:: Exercise prompt ::
Where the data below has the string "screenshot", return the whole line.

:: Available data ::
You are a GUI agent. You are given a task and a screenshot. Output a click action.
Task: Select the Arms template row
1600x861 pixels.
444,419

==

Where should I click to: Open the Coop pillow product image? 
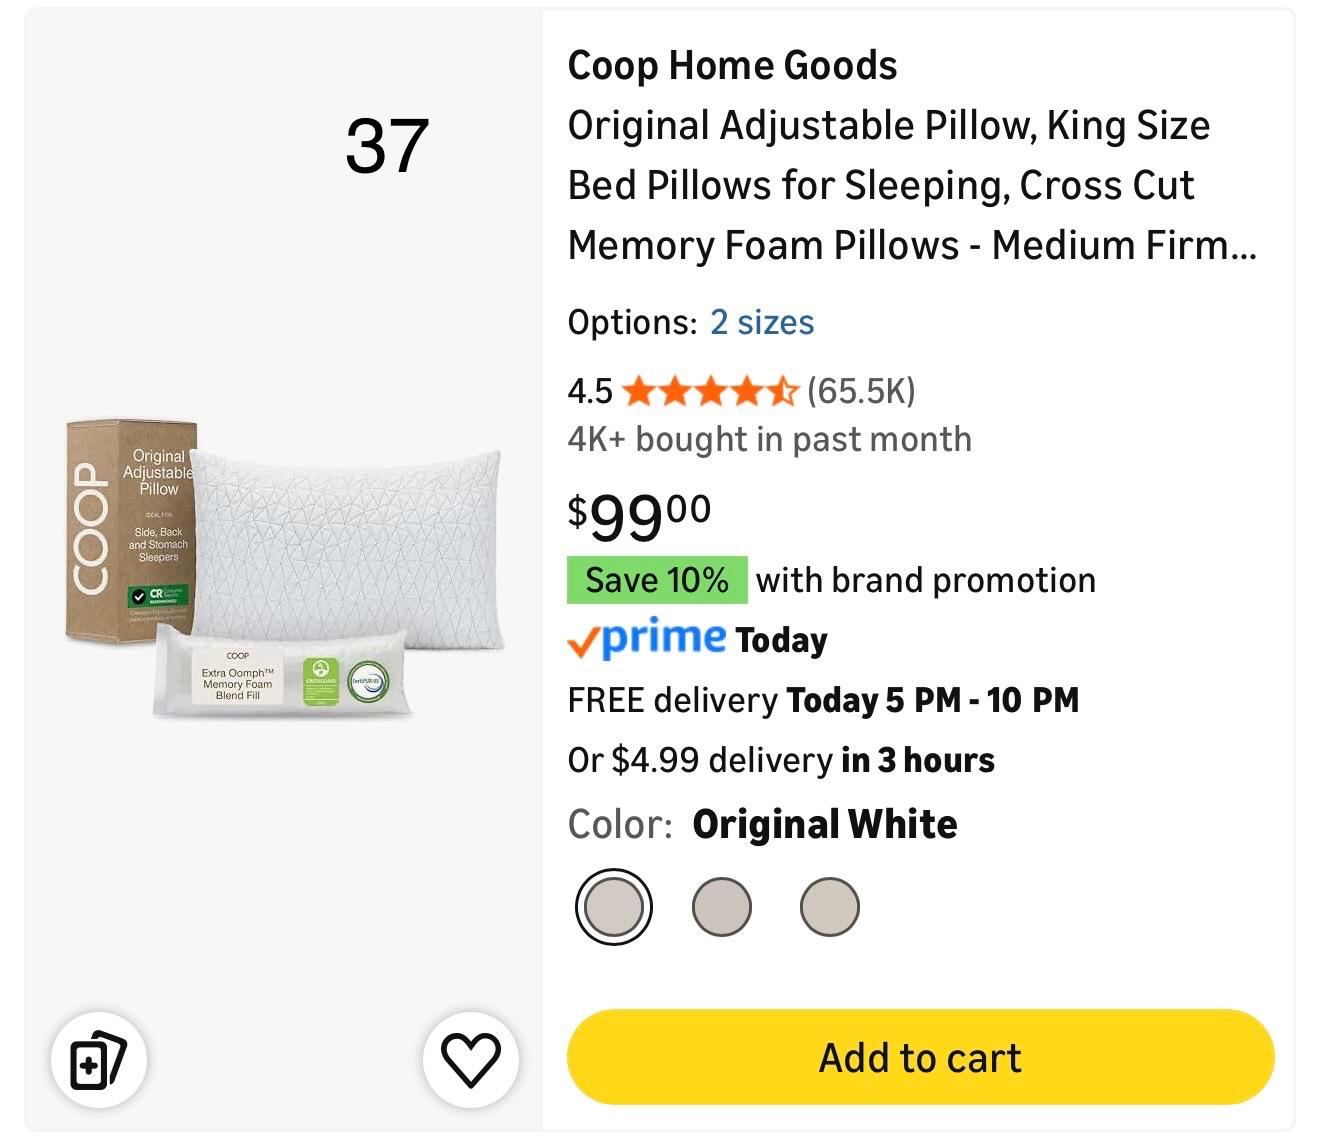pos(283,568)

* * *

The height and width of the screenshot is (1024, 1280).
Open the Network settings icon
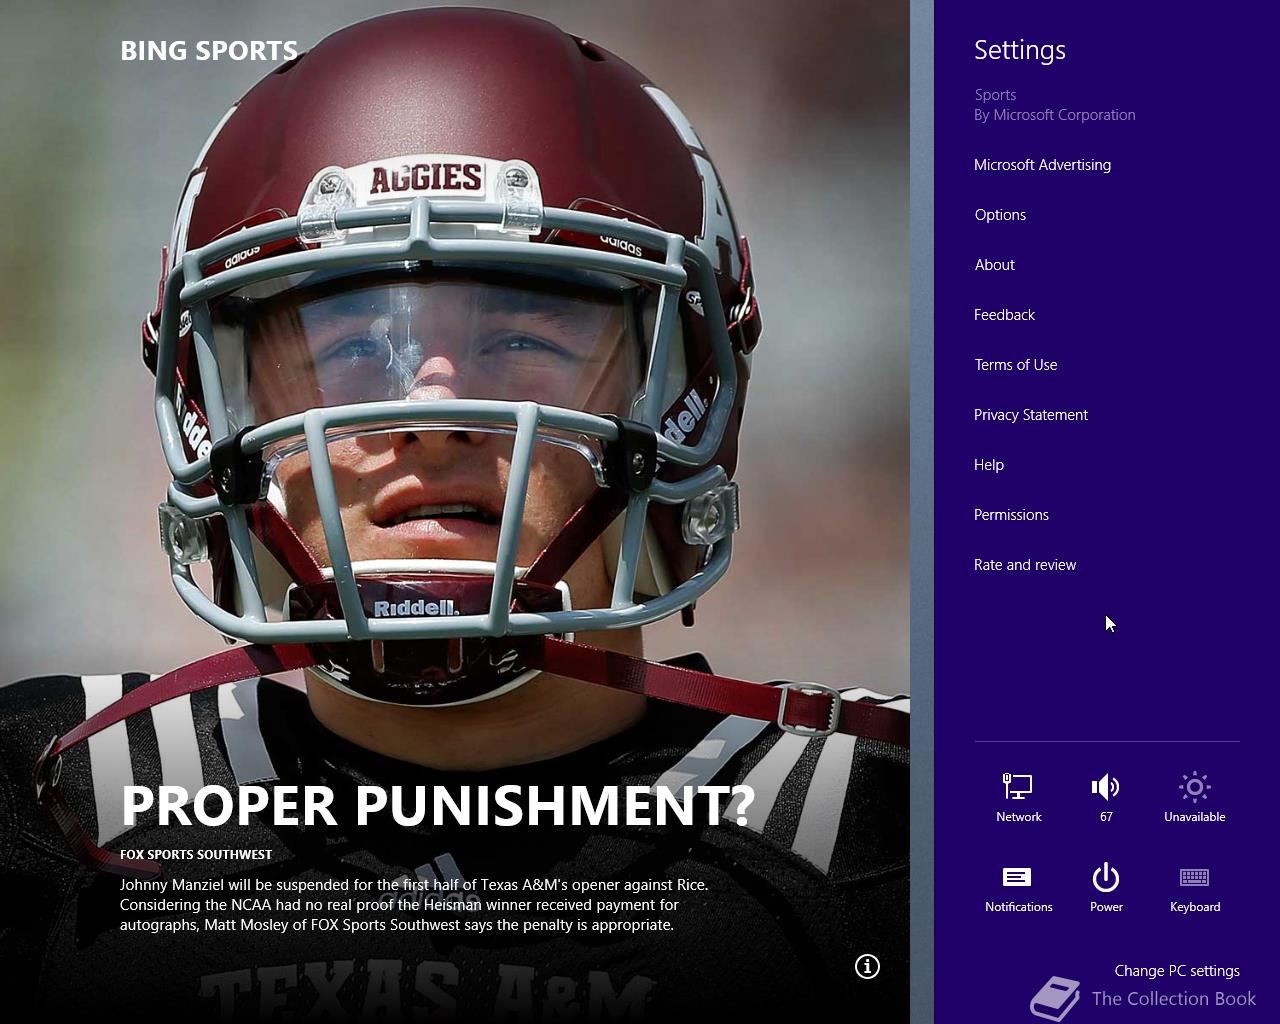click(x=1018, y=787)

:: Task response ::
You are a GUI agent. You are given a task and a screenshot. Output a click action.
The height and width of the screenshot is (1024, 1280).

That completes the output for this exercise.